Task details: Find and copy the lines in the records beneath this task that contain the word "computer".

Source information:
########
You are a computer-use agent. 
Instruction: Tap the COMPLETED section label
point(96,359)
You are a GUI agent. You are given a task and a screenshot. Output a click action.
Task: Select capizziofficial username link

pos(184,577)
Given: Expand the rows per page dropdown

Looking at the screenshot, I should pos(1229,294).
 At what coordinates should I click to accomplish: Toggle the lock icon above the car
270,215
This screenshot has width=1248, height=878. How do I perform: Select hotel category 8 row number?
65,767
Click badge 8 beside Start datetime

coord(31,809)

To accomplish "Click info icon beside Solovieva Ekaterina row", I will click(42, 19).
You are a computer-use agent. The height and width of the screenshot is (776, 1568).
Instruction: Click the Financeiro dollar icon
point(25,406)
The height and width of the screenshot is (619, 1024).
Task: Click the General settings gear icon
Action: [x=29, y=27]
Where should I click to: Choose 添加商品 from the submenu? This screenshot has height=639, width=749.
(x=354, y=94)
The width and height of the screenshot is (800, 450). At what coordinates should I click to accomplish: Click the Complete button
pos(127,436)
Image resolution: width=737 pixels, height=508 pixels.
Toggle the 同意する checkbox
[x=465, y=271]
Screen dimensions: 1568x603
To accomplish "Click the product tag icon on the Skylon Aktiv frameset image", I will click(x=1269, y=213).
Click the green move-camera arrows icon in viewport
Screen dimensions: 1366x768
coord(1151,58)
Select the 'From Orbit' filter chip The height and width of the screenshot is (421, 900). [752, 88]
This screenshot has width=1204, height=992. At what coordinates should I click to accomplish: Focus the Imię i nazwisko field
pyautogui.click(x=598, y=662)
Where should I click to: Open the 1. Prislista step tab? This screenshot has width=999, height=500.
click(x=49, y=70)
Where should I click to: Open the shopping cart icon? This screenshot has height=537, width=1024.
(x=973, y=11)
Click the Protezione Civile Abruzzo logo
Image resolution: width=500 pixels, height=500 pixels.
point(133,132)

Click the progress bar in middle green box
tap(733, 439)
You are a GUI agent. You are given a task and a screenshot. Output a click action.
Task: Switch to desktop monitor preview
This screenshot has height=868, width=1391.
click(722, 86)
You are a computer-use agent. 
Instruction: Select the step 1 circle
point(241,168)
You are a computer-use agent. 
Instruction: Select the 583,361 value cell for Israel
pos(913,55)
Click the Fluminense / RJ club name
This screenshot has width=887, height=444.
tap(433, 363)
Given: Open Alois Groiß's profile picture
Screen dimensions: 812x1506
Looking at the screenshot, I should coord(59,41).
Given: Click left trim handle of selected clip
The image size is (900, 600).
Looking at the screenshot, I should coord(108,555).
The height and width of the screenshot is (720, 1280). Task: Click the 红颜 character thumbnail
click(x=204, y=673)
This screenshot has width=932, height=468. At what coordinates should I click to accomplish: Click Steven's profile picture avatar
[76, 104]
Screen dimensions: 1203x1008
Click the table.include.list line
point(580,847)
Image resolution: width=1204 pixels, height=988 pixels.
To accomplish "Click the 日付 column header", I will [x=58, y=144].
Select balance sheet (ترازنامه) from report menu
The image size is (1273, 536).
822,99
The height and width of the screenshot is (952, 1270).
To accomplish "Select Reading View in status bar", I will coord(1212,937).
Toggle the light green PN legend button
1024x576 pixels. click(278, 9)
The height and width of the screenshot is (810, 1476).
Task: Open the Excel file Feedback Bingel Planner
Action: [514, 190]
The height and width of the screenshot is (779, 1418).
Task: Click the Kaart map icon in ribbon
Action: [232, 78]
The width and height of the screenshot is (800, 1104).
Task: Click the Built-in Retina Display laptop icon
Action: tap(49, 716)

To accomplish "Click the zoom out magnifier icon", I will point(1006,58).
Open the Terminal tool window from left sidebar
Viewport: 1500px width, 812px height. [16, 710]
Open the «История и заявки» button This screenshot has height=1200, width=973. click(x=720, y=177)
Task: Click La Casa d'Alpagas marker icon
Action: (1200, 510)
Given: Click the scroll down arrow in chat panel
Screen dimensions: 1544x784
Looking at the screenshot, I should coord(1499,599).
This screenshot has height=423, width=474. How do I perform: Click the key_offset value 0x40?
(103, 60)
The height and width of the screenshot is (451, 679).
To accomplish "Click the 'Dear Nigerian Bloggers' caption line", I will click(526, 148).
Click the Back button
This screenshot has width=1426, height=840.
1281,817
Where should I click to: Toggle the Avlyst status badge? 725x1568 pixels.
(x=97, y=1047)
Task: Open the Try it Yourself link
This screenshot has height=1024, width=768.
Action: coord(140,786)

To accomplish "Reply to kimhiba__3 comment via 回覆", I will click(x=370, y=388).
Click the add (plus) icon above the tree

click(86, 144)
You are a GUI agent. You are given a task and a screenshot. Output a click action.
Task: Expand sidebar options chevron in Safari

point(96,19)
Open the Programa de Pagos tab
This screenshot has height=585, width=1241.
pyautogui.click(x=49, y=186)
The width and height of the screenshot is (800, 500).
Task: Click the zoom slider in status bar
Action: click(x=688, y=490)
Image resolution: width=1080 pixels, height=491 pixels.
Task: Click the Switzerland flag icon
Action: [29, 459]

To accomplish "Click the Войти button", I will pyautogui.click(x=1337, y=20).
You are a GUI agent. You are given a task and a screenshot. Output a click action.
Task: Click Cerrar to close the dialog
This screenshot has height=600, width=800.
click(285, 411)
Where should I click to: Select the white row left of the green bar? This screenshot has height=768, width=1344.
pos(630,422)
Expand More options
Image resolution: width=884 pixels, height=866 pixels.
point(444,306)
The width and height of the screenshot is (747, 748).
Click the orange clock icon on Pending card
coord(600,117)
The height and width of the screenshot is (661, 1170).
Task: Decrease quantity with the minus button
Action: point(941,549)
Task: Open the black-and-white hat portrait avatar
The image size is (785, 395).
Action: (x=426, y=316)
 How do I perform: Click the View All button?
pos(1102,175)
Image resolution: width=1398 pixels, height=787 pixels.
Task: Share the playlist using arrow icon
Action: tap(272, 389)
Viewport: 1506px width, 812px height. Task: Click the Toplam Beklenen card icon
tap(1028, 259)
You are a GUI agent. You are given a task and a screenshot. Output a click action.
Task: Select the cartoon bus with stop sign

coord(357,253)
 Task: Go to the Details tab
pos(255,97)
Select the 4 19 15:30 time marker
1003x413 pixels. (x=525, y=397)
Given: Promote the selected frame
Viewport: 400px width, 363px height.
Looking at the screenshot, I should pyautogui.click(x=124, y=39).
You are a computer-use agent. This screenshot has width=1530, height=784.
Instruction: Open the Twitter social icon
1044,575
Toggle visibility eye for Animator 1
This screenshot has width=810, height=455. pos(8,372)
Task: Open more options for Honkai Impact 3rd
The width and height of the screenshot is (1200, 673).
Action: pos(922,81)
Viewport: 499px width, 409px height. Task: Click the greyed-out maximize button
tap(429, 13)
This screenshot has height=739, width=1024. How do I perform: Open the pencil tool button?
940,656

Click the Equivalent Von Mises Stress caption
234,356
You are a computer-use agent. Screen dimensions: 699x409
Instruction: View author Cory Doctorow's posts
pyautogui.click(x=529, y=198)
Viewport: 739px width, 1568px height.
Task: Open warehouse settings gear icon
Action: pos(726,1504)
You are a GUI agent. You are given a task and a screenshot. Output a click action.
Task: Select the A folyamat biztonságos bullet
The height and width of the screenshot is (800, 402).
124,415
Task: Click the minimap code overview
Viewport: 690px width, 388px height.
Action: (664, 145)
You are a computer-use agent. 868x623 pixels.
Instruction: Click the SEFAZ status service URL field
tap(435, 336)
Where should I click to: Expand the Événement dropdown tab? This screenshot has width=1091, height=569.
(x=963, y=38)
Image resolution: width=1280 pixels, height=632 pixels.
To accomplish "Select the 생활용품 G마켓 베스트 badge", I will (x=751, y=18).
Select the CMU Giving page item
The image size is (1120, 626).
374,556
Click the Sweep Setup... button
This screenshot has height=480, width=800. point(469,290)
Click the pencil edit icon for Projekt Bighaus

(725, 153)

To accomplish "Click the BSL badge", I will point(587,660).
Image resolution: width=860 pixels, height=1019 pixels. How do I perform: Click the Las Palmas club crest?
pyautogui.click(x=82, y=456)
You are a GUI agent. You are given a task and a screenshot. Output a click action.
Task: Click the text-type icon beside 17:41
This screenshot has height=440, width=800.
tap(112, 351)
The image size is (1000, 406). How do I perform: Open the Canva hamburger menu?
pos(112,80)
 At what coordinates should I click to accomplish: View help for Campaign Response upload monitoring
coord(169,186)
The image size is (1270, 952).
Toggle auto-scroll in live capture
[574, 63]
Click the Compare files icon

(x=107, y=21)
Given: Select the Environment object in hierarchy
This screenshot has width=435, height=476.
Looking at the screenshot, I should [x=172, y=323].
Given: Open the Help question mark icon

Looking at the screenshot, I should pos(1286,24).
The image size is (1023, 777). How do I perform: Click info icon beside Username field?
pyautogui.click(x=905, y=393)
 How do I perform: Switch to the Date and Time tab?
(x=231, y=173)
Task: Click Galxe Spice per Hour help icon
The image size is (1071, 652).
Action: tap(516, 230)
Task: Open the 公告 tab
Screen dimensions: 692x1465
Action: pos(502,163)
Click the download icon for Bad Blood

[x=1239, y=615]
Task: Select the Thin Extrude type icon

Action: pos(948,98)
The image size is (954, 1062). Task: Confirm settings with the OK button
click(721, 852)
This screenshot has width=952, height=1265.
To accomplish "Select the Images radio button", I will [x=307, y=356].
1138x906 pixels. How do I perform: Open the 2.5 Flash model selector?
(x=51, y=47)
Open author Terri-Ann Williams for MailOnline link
########
Answer box:
You are a computer-use agent. 
You are a computer-use agent. The height and width of the screenshot is (776, 1568).
You are a computer-use agent. 
You are a computer-use agent. 
You are a computer-use agent. This screenshot has width=1530, height=784.
You are a computer-use agent. Screen dimensions: 699x409
You are a computer-use agent. 868x623 pixels.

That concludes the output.